Being the only inhabitant of a black slate planter that ran the width of the far side of their living room was a lonely existence. On the plus side, I was warmed by skylights that allowed the sun to shine on me, and I was given water regularly. As time went on I could feel myself getting taller and stronger.

Eventually, other plants were added, and I felt more comfortable in my new environment. Plus, I knew I was Betty's favorite because she didn't call any of the other plants by name.

She called me Benji, short for Benjamin Ficus. In December of that first year we were introduced to a pretty little thing with pink flowers, a Christmas cactus.

Christmas was a bittersweet time for me. Betty and Bob would erect a very full, fragrant Douglas fir. It took the two of them to fit it into a small container with feet and to get it to stand straight and tall in the center of the three long windows.

Colored lights were strung among its branches. Then ornaments, some old, some new, would be hung strategically from top to bottom, followed by silver things called icicles. When all this was finished, they'd turn on the colored lights, turn off the regular lights, have a glass of wine and chat while they admired what I have to admit was a truly beautiful Christmas tree.

I was envious. I wanted lights and ornaments. I wanted to look beautiful. My only consolation was that she didn't call the tree by any special name, and she still called me Benji.

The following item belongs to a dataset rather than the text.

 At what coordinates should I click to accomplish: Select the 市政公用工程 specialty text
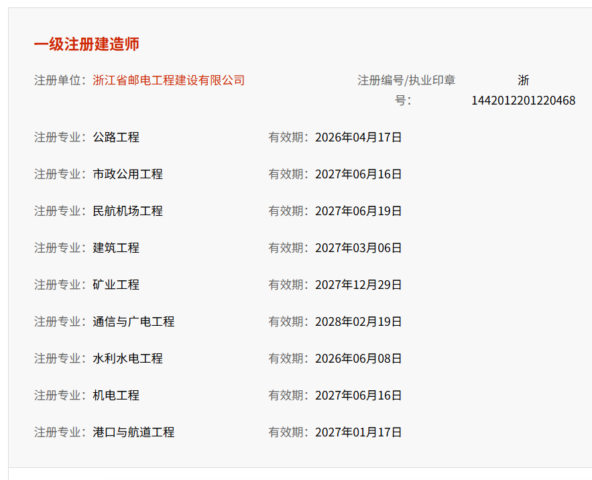click(x=127, y=174)
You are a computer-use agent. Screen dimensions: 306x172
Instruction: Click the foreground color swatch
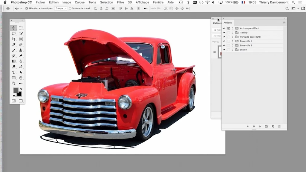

Even after Bob passed away in 1989, she continued to erect a Christmas tree but needed help carrying it into the house and getting it into the stand. Things changed in 1996 when her grandson, Colin, was 2 years old. She fretted he might be allergic to fir trees -- a lot of this allergy stuff was in the news. Might he also get hurt trying to take an ornament off the tree?

Betty looked at me, now grown tall and strong.

"Benji, my friend," she said, "you will make a perfect Christmas tree!"

I was then adorned with tiny lights and delicate ornaments, and I was very, very happy.

Betty and I moved to a condominium in 2007. Unfortunately, I didn't get enough light in my new surroundings and eventually lost all of my bright green leaves -- yet I'm still here. Betty wrapped my trunk and bare branches with small metallic green leaves.

Year round, my branches support miniature cardinals, bluebirds, robins and various colored fruits. At Christmas the beautiful delicate ornaments are added, and they shimmer when the tiny lights are turned on.

I expect the two of us will continue to enjoy Christmases together for many more years.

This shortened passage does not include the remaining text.